Some things are made of pure beauty.
Song of the Sea
Find it on: IMDb
What it is:
A traditionally animated tale of Irish folklore come to life. Ben’s mother dies, giving birth to his sister, Saoirse, who can’t speak even at the age of six. But magical things are happening around the girl: as if all the tales Ben’s mother used to tell him weren’t just tales.
How I found it:
I saw The Secret of Kells by the same creators and while I didn’t entirely love it, I admired it. So the trailer of Song of the Sea made me excited to watch it (and it usually takes me four years or so to watch a movie I’m excited about, apparently).
It’s a delightful work of art.
Best things about it:
Many things work great in this little jewel but my personal preference is for the art. You can just stare at those lovely painted backgrounds and the details of animation and forget about the story altogether.
It wouldn’t be a wise move, though, because the story enchants – even more, I think, on the human, personal level than on the purely mythical one. I loved the way Ben has to embrace Saoirse and get over his initial hurt.
The mythical part is solid, too.
Worst things about it:
I suppose I would’ve gained even more from the movie if I knew more about Irish folklore but that’s on me.
✤ I liked the contrast between the more mythical countryside and seaside and the city with its different look.
✤ As often, I appreciate the lack of any actual villains. The antagonists work according to their own sense of justice and manage to change. The hero struggles against his own limitations instead.
✤ It bears repeating: the gorgeousness of the texture of the whole movie. How poetic it is and how much it proves that on the purely visual level traditional animation will always have an advantage over 3D. Feel free to disagree but know that you’ll be wrong.

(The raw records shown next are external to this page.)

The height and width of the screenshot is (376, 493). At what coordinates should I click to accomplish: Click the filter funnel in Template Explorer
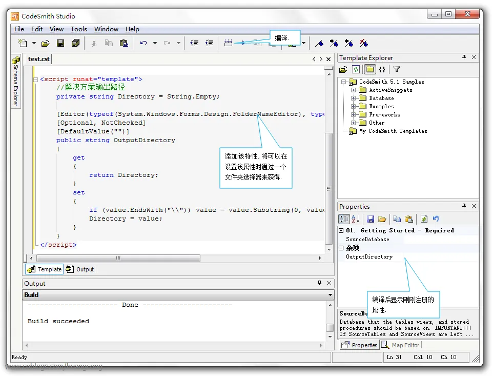click(397, 69)
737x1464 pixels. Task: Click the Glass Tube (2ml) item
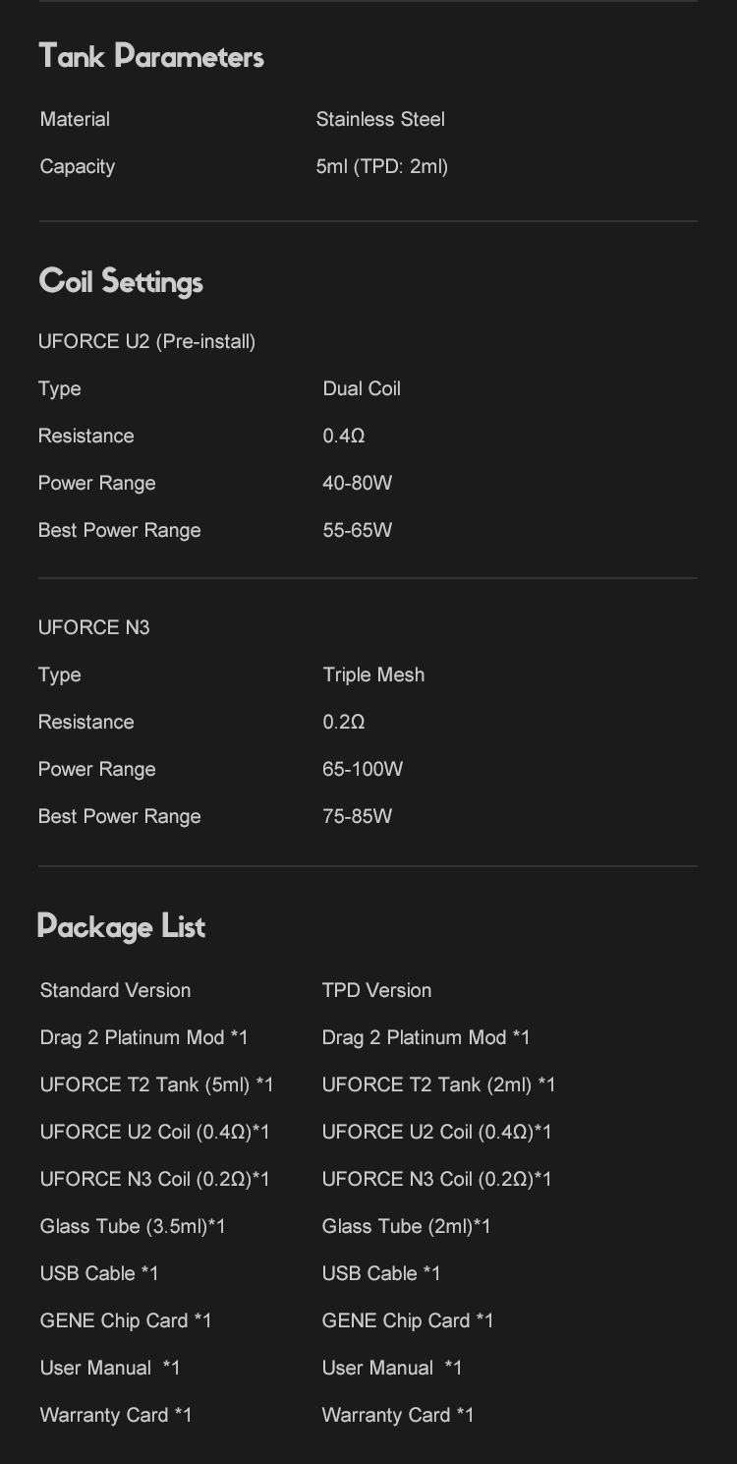[406, 1226]
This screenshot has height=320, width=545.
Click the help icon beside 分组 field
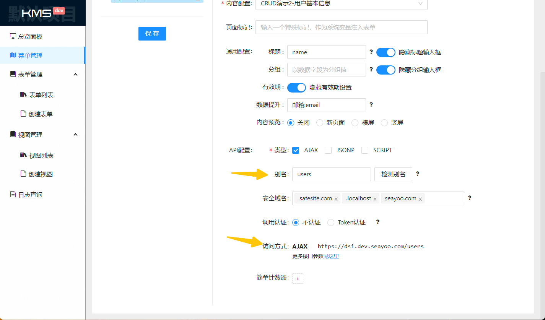coord(371,70)
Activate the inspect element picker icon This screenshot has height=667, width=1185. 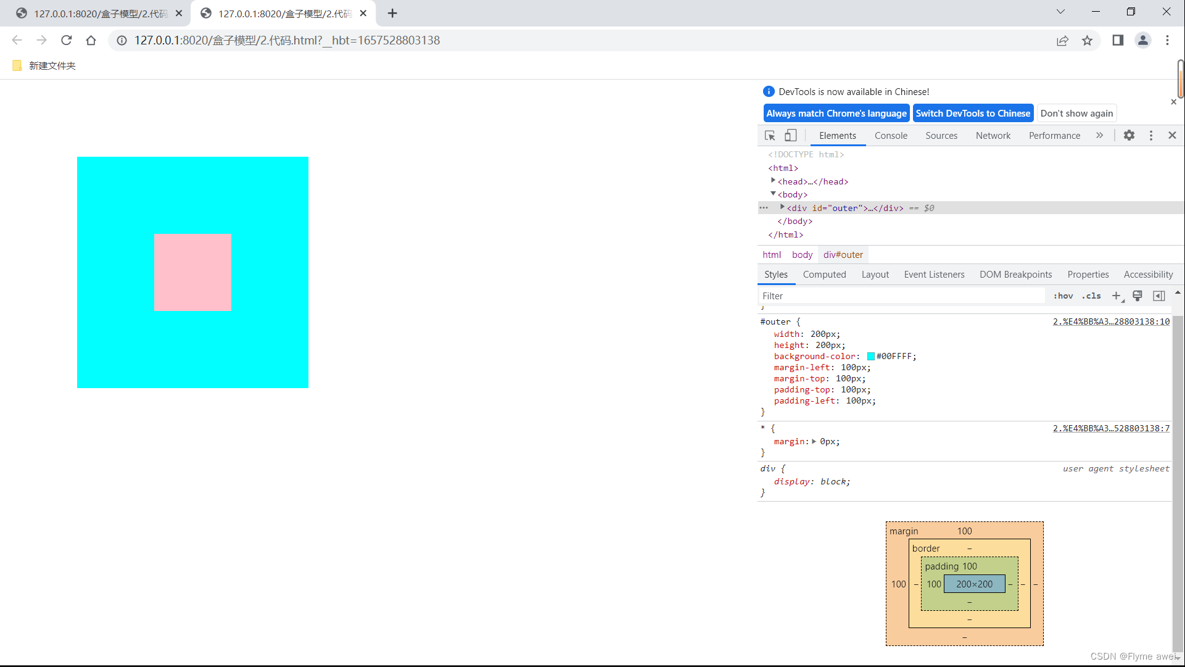[770, 136]
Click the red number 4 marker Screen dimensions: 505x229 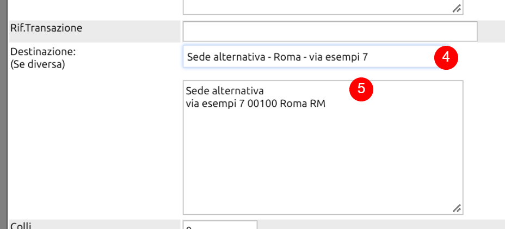(x=446, y=58)
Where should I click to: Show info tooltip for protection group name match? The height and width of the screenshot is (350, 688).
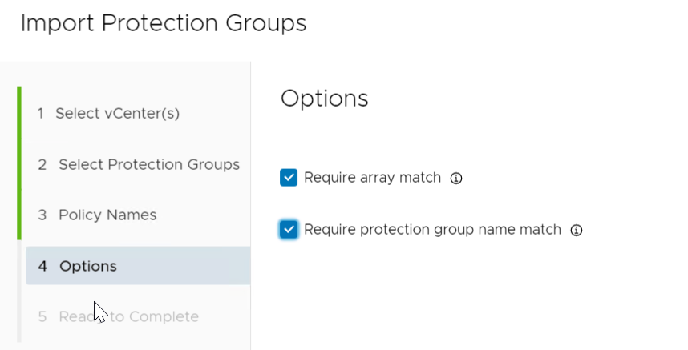[x=576, y=230]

Maybe I wished a little bit for the mother to stay with them. I’m just sappy like that. It’s probably a right decision from the narrative point of view that she didn’t.
How it enriched my life:
I learned to pronounce Saoirse (came in useful around Lady Bird). I gathered bits and pieces of Irish folklore. I admired the visuals so much you can hardly admire anything more.
The first few scenes of the movie is the first animation our son ever watched (we keep him away from screens because we want to bring up a wild child) and he loved Saoirse swimming with seals.
Also, it’s super hard to keep a two-year-old away from screens when all you do all day is stare at them. Our son has already learned typing in Notepad (sort of).
I’m interested in anything else the creators come up with.
People who can appreciate beauty and tenderness in any form.